Informed consent in the STABLE-MATE study will be obtained after patients are made aware of the randomized assignment, which entails attrition bias, i.e. patients may prefer SBRT and will refuse participation when randomized to surgery. In addition, secondary endpoints are merely progression free survival and radiation toxicity.

The STRADOS trial will include e.g. quality of life and health care cost, and it is a national trial including all relevant sites in Denmark.

Despite the differences in the STABLE-MATE study and our study, the results are very likely to complement each other.

NOVELTY:

This project will address a critical gap in the treatment of lung cancer of how to best to treat this relatively large group of high-risk patients with lung cancer. It will have both national and international impact, especially because of the randomized design and being a national study including all relevant departments and hence including all applicable patients in Denmark

PURPOSE:

The overall purpose of this randomized, controlled trial is to investigate the 3-year DFS among high-risk patients with stage I NSCLC comparing SWR including lymph node sampling with SBRT (intervention).

ACRONYM:

STRADOS: STereotactic RADiotherapy Or Surgery

METHODS:

In the context of this study, a high-risk patient is defined as a patient that fulfills at minimum one of the main-risk criteria and/or two of the secondary criteria:

Main criteria:

• FEV-1 ≤ 50% and/or
• DLCO ≤ 50%

Secondary criteria:

• Age ≥ 80
• FEV-1 = 51-60% and/or DLCO = 51-60%
• Known pulmonary hypertension with PAP ≥40 mm Hg diagnosed < 6 months before inclusion
• Known LVEF ≤ 40% diagnosed < 6 months before inclusion

Patients:

Inclusion criteria:

• Patient fulfills the "high-risk patient" criteria outlined above
• Age ≥ 18 years
• Biopsy-proven NSCLC
• Diagnostic codes: DC34, DC 34.1, DC 34.2, DC 34.3 or DC 34.9
• Clinical stage I NSCLC according to the 9th edition of TNM (24) (cT1aN0M0, cT1b-cN0M0, cT1cN0M0 and cT2aN0M0)
• Performed diagnostic PET-CT and supplementary invasive procedures for staging purposes in accordance with the Danish national reference program for the staging and treatment of lung cancer
• Tumor is localized in the outer third of the lung and considered technically resectable by SWR, as well as treatable with peripheral SBRT when assessed during MDT conference
• Eastern Cooperative Oncology Group (ECOG) performance status (PS) = 0-2.
• Preoperative pulmonary function test according to national guidelines performed within 6 weeks before the MDT conference

Exclusion criteria:

• Declared terminally ill or life expectancy shorter than one year.
• Multifocal disease
• PS ≥ 3
• Centrally located tumors not eligible to SBRT
• Previous ipsilateral lung surgery
• Pregnancy or breastfeeding.
• Inability to understand oral and written informed consent
• Intravenous substance abuse or severe alcohol abuse (> 25 units per week)
• Not amendable for surgery in general anesthetic
• Previous radiotherapy to the thorax, which may limit the feasibility or increase the risk of stereotactic reirradiation due to cumulative dose constraints and potential toxicity
• Diagnosed with Interstitial lung disease (ILD)

Design:

• Randomized, controlled study
• Not blinded (open label)
• National multicenter study including all thoracic surgical departments and relevant departments of oncology and pulmonology in Denmark
• Endpoint are measured with the date of randomization as index

Pre-randomization investigations:

Standard assessment according to the Danish national reference program for the assessment and treatment of lung cancer.

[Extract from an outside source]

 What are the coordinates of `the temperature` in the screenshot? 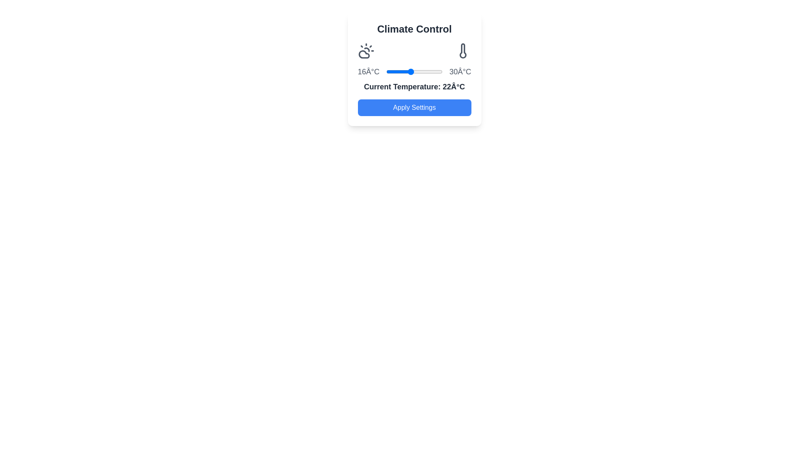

Sample size and power calculation:

The sample size calculation is based on the primary endpoint: 3-year DFS. The standard/control treatment is SWR, and the comparator/intervention is SBRT, and it set to be 70% and 50%, respectively.

The sample size is calculated with the 2-sided significance level of 0.05 and 80% statistical power, and hence 182 patients' needs to be included (91 patients in each of the two groups), and with an expected dropout of approximately 10%, a total of 200 patients will be included.

Data analyses:

Data extraction is done from RedCap database. Before data analysis a statistical analysis plan will be presented. Data analysis is performed using STATA 18 (StataCorp LLC, Texas, USA).

Endpoints for the individual group will be described with median and percentile, as we assume that data are not normally distributed.

We will use the ANOVA test to analyze repeated measurements (e.g. PROs) with treatment and time as systematic effects and patient as a random effect. The Χ2 test will be used when comparing the two treatments. All data are analyzed according to the intention to treat (ITT) principle, but a per protocol analysis will also be performed.

Data management:

All data are entered in a Case Report Form in RedCap (Research Electronic Data Capture - REDCap Consortium, Vanderbilt University Medical Center, Tennessee, USA). The Danish Data Inspectorate's guidelines are followed when handling, processing, and archiving collected data. All personally identifiable data are deleted at the end of the study.

All collected data are stored at the at Aarhus University. Data collection media are REDCap and electronic patient records.

Ethical considerations and inclusion of patients:

There is currently no evidence nor evidence-based consensus on which of the treatments investigated in this study is best (minimal invasive SWR or SBRT).

The individual patient will not benefit immediately from participating in this study, and the results of the study will only benefit future patients.

The procedure inclusion of patients and obtaining informed consent above ensures that the individual patient has the possibility to use or abstain from the usual 24 hours to consider study participation. From an ethical perspective the latter is important since some patients will wish to prioritize both study participation and at the same time not want a delay in time for referral though this is typically 24 hours. In the study population, a 24-hour delay in referral for definite treatment will not influence the outcome of the treatment or at a long term for the patient (e.g., mortality, and morbidity).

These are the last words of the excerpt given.